Saved entries:
● ● ●
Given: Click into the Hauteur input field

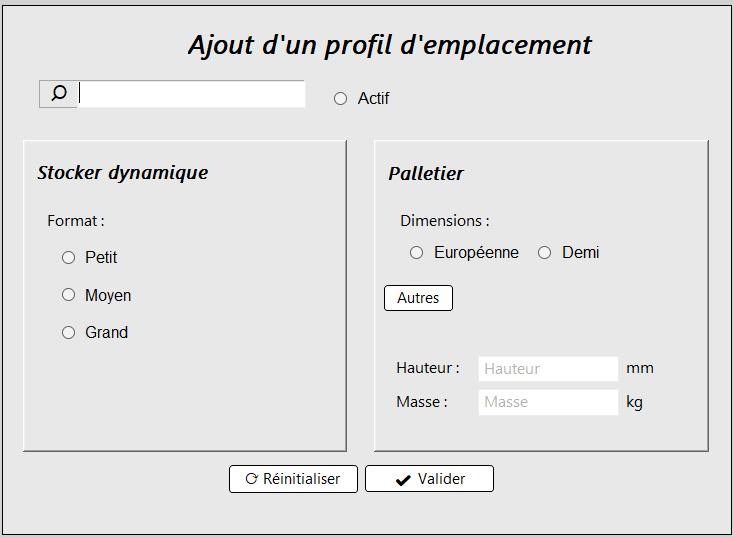Looking at the screenshot, I should [548, 369].
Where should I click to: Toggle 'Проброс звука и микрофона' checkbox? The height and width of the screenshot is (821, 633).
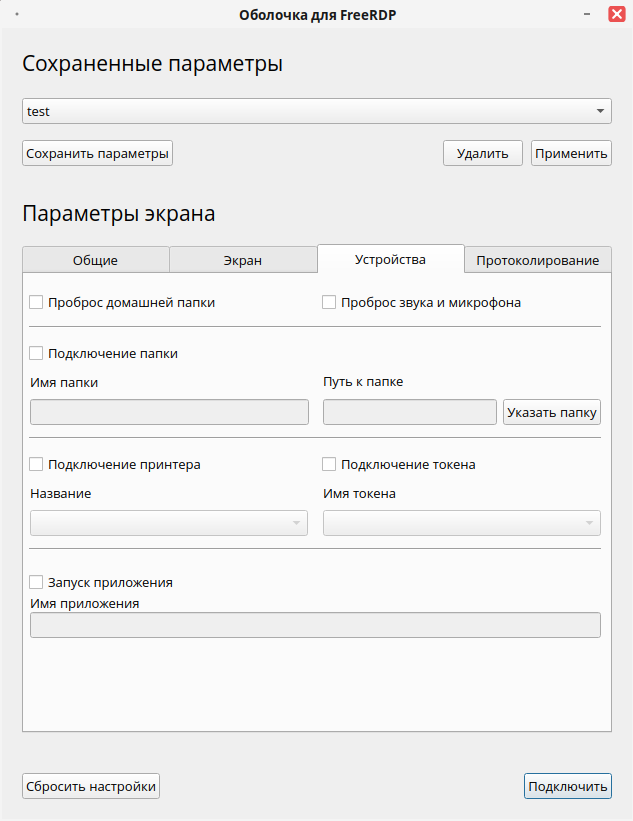(x=329, y=302)
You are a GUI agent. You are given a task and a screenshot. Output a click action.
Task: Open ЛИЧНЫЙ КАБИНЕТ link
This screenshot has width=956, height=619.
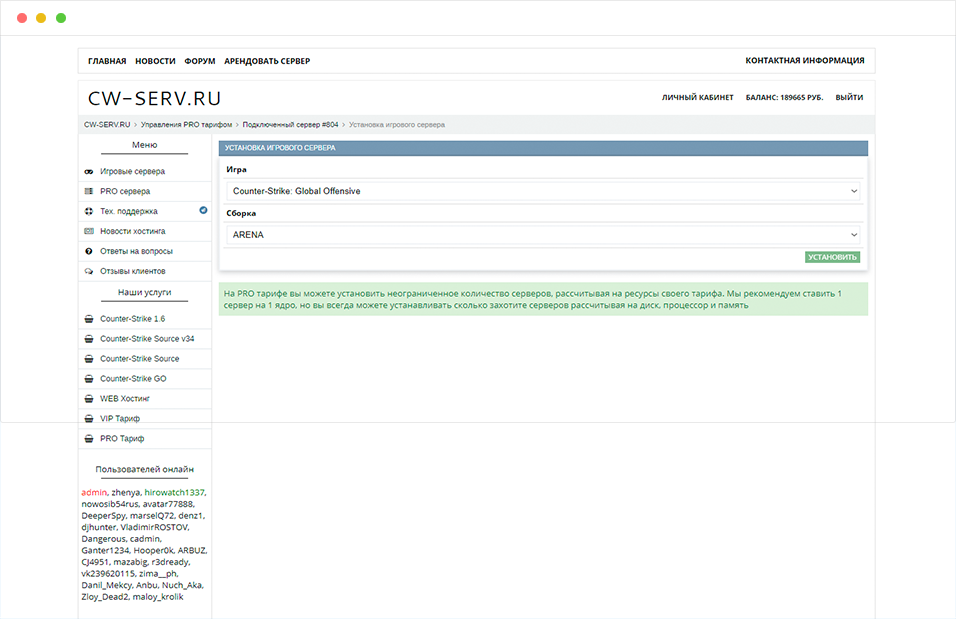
● ● ●
◆ **Work to be completed**: Output each line of the records exactly. Any picture is skipped.

◆ **Task output**:
Given: Click into the Hauteur input field

Looking at the screenshot, I should [548, 369].
Where should I click to: Toggle 'Проброс звука и микрофона' checkbox? The height and width of the screenshot is (821, 633).
(x=329, y=302)
You are a GUI agent. You are given a task and a screenshot. Output a click action.
Task: Open ЛИЧНЫЙ КАБИНЕТ link
This screenshot has width=956, height=619.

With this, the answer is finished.